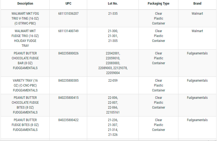Click the Holiday Fudge Tray description cell
Image resolution: width=217 pixels, height=141 pixels.
point(25,38)

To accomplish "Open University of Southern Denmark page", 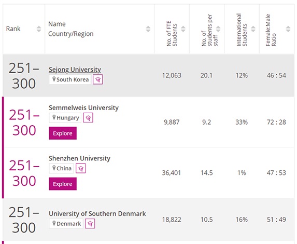I will (97, 214).
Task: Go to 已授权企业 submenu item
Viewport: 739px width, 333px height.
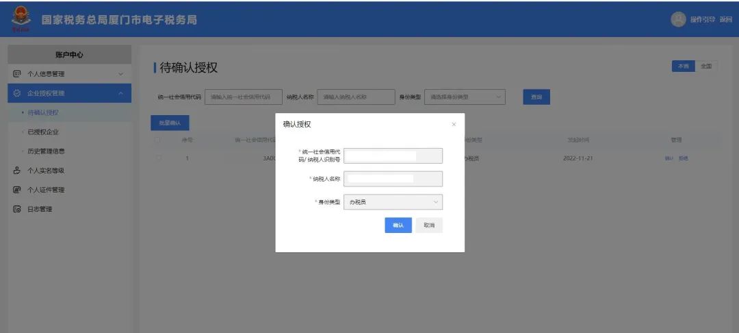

++++

| PROMPT |
Print once more, exactly, the lines from the one with "Task: Go to 已授权企业 submenu item" through the last line of the data, both ends included, without any pictures.

| TASK SOLUTION |
Task: Go to 已授权企业 submenu item
Viewport: 739px width, 333px height.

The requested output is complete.